L’indépendance unitaire, monarchique, autoritaire et centralisatrice s’est déroulée sous la houlette conservatrice des grands planteurs et négriers. Les idéaux républicains, séparatistes et fédéralistes provinciaux ont été réprimés. Les grands esclavagistes rompirent avec la couronne et l’absolutisme lusitanien et intronisèrent l’héritier autoritaire du royaume portugais, assurant les intérêts de la maison des Bragança et des marchands lusitaniens ancrés au Brésil. Ils sont restés unis pour garantir le plein approvisionnement et la dure exploitation des esclaves.
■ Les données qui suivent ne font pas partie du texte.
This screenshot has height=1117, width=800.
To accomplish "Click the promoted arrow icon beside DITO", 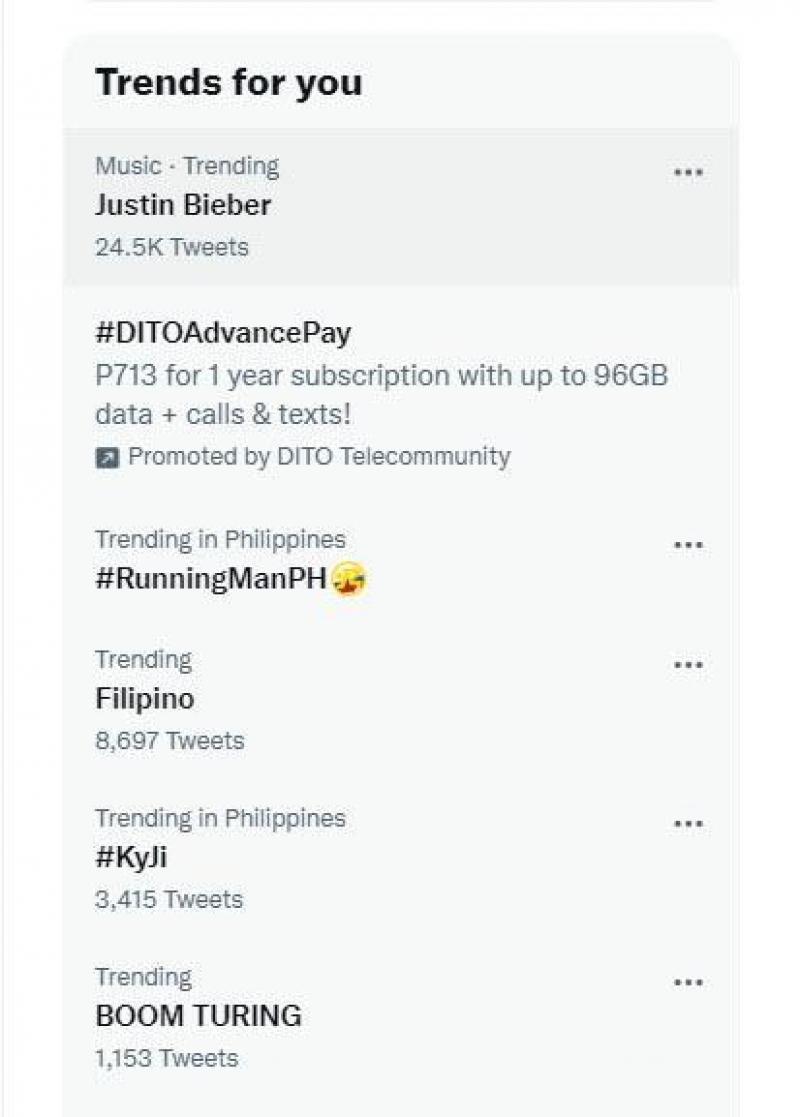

Purée, après l’indépendance, notre vie s’est sacrément améliorée !
Promesse non tenue
Les forces fédéralistes libérales et régionales ont reçu la promesse que l’autonomie provinciale serait discutée lors de l’Assemblée constituante, convoquée avant même l’indépendance. Cependant, en novembre 1823, Dom Pedro mit fin au régime constitutionnel et aux espoirs fédéralistes et libéraux, par le coup d’État militaire du Brésil. Les provinces ont commencé à connaître le talon de la botte Rio de Janeiro. En 1824, l’Empereur noya dans le sang la révolte libérale et séparatiste du Pernambouc, exécutant ses dirigeants sans procès. Les dirigeants de la Confédération de l’Équateur n’ont jamais proposé l’abolition de l’esclavage.
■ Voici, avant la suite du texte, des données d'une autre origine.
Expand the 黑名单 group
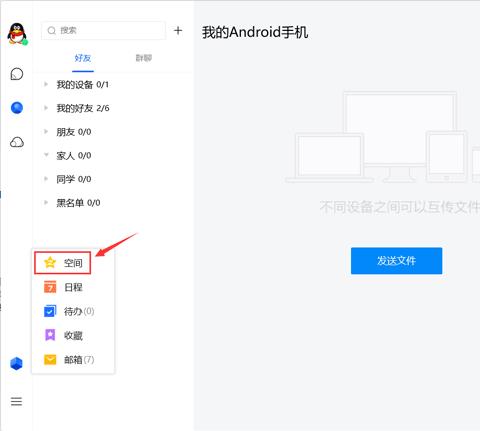This screenshot has height=431, width=480. (x=113, y=203)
La constitution autoritaire et centralisatrice imposée par Pedro Ier interprétait les souhaits des grands esclavagistes de toutes les provinces, qui ne voulaient pas du libéralisme ou de la démocratie, même limitée aux riches. Ils acceptaient le talon de l’empereur, pourvu qu’ils puissent rester les seigneurs avec droit de vie et de mort sur leurs travailleurs. Le 7 septembre 1822, une nation est née dans laquelle l’esclavage se maintiendra jusqu’en 1888. Le Brésil a été le dernier pays au monde à abolir l’esclavage colonial. En 1822, c’est l’indépendance des esclavagistes qui a été proclamée contre les esclaves. Le Brésil attend toujours une émancipation promue par les travailleurs, les salariés et les hommes et femmes de bien, dans laquelle enfin la nation ne soit plus la terrible marâtre de ses enfants.